§ **Task**: Continue the passage on genome-edited animal models of lipid disorders, starting after its final sentence.

§ **Page extract**:
[Start of section]

Genome editing technology can also be used to construct lipid abnormal disease models. Familial hypercholesterolemia is an autosomal monogenic dominant genetic disease that causes disorders of lipid metabolism in humans. Its pathogenesis stems from the low density lipoprotein receptor (LDLR) gene defect, which can cause clinical symptoms such as atherosclerosis. In 2012, Carlson et al. used TALENs targeting technology to knock out the LDLR of the pig fibroblast genome, and obtained LDLR−/− cloned pigs after SCNT, which had important biomedical value for mimicking lipid metabolic syndrome [55]. In addition, with the help of CRISPR-Cas9 system, Huang et al. simultaneously transferred sgRNA targeting apolipoprotein E (ApoE) and LDLR to porcine embryonic fibroblasts simultaneously through Cas9 vector. This was the first genetically modified porcine model to simulate lipid metabolism disorders [56]. Niemann-Pick disease type C1 (NPC1) is a lysosomal storage disease by abnormal accumulation of unesterified cholesterol and glycolipids in late endosomes and lysosomes. It is primarily caused by mutations in NPC1. For developing high-throughput drug screens, a high-capacity in vivo platform is indispensable. Tseng's achievements established a zebrafish NPC1 model created by CRISPR-Cas9 induced NPC1 mutations. This NPC1 model would be valuable for compound optimization and prioritizing subsequent in vivo testing [57].

[End of section]

Stored entries:
[Start of section]

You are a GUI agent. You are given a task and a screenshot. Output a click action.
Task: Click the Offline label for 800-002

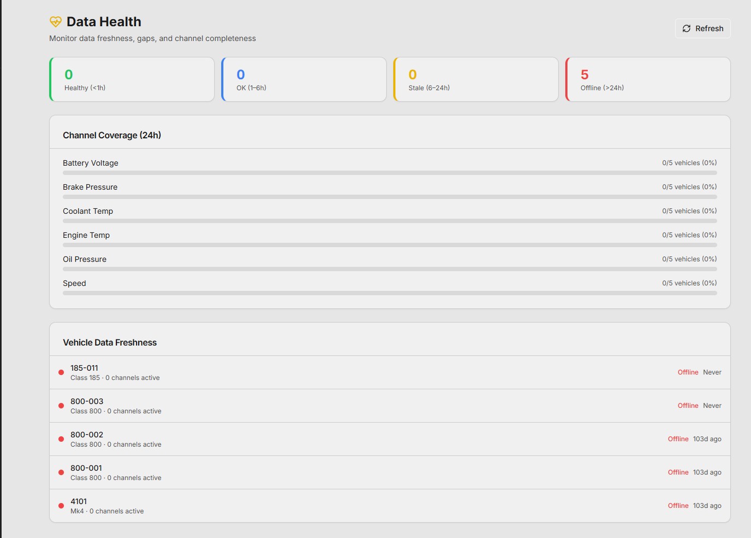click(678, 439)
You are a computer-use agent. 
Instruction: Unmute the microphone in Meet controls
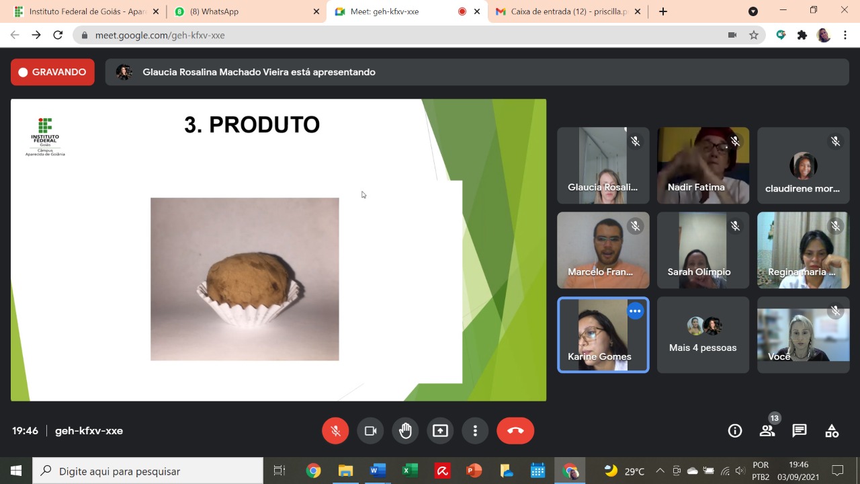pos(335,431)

[End of section]

§ **Answer box**:
Wilson disease (WD) is an autosomal recessive hereditary disorder of copper metabolism caused by sequence variations in the ATP7B gene. ATP7B is an important protein contributes to trans-membrane transport of copper. Recently, based on CRISPR-Cas9 mediated single amino acid substitute, Jiang et al. produced a rabbit WD model. At the onset of WD, the copper content in the livers of rabbits increased nine-fold, a level similar to patients with WD. So it would be a potential WD model for applications in pathological analysis, clinical treatment and gene therapy research [58]. In addition to the above, some studies focused on building other metabolism disease models relying on genome editing tools. NCKX3 knockout mice showed the significance of NCKX3 in regulating calcium hemostasis [59]. Another work generated ABCD1 mutant zebrafish to emphasize the necessity of ABCD1 for very long chain fatty acid metabolism [60].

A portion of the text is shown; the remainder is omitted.